SehatQA is a web-based answer recommendation system. It uses and is trained on Alodokter question-answer data from 2014-2020. The system performs three tasks for every question input by a user:
This task classifies user input into one or more topics (multi-label classification). For development efficency and data limitation reasons, user question has to be under the 10 topics specified in labels.csv. Classification is performed using a neural network-based model (BiLSTM-CNN and BiGRU-CNN among the high-performing models).
This task selects top 10 most similar questions.
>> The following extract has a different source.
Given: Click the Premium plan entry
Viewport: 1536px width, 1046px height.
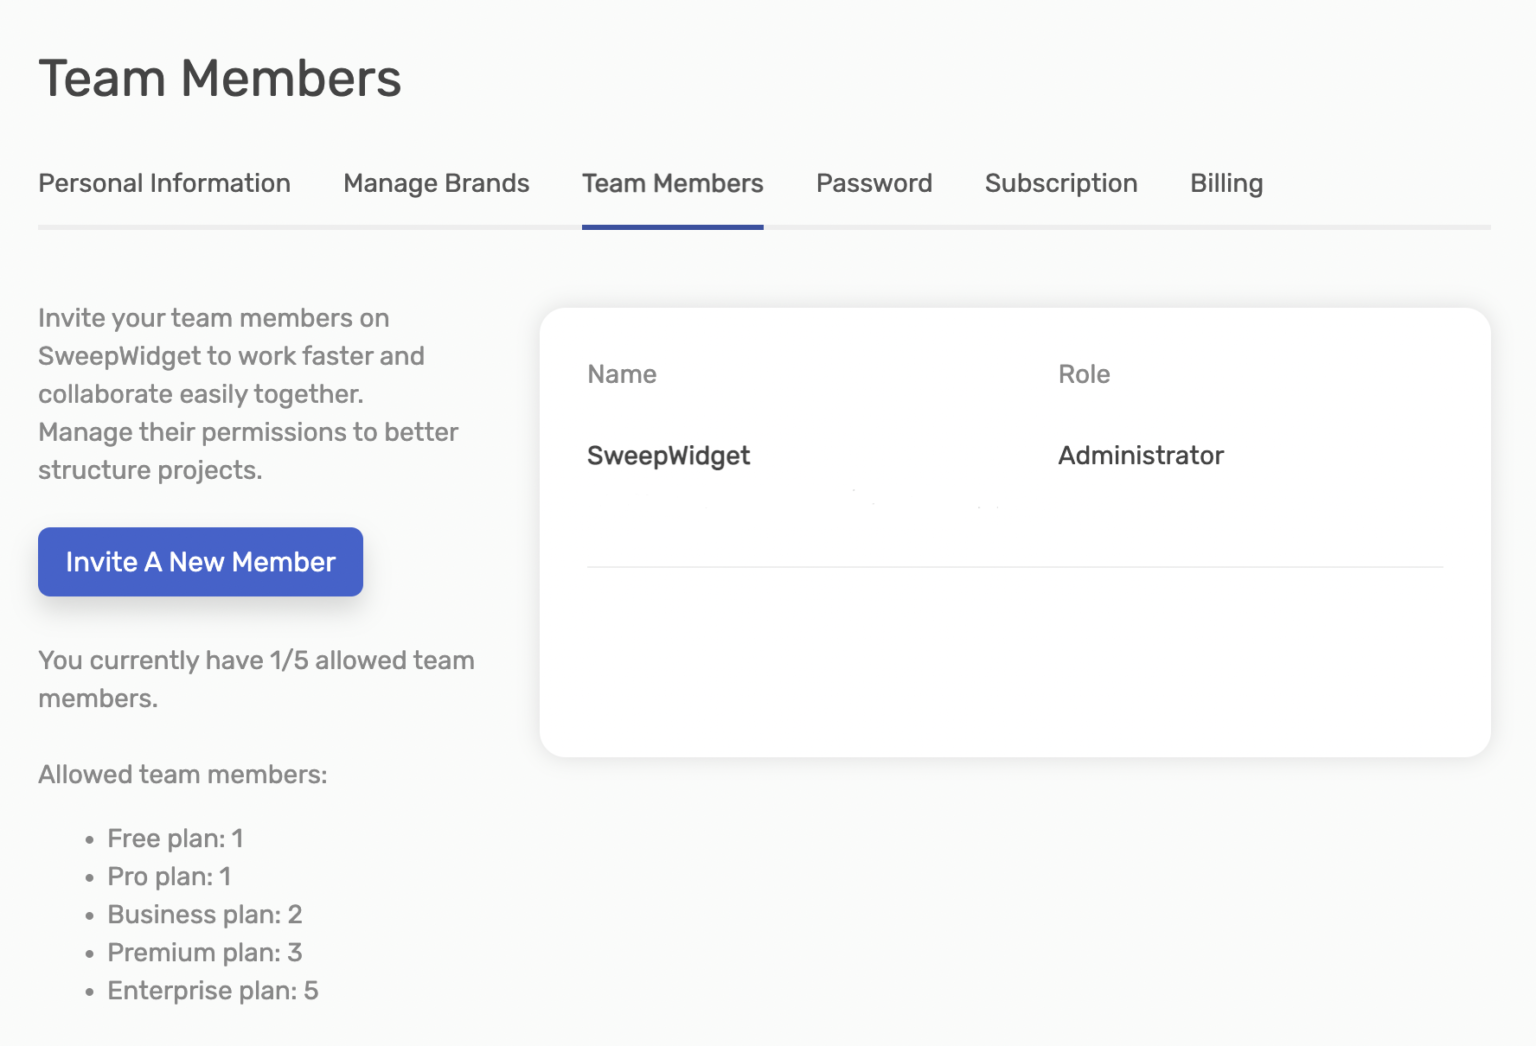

Similarity between input question and each dataset question is evaluated using Cosine Similarity. Text is represented as vectors using pretrained word vectors from FastText Bahasa Indonesia.
The answers from each selected similar questions are summarized extractively and presented back to the user as recommended answers.
- Download Python 3.8.10 here
- Install packages from requirements.txt
pip install -r requirements.txt
- Upgrade scikit-learn to v1.1.1
pip install scikit-learn==1.1.1
- Install FastAPI, Uvicorn, Jinja2, and python-multipart to run system locally
pip install fastapi uvicorn jinja2 python-multipart
- Download the Pickle file for FastText Bahasa Indonesia Word Vectors here. Put the file in your local project directory.
- Run the web server locally by running this in terminal
uvicorn main:app --reload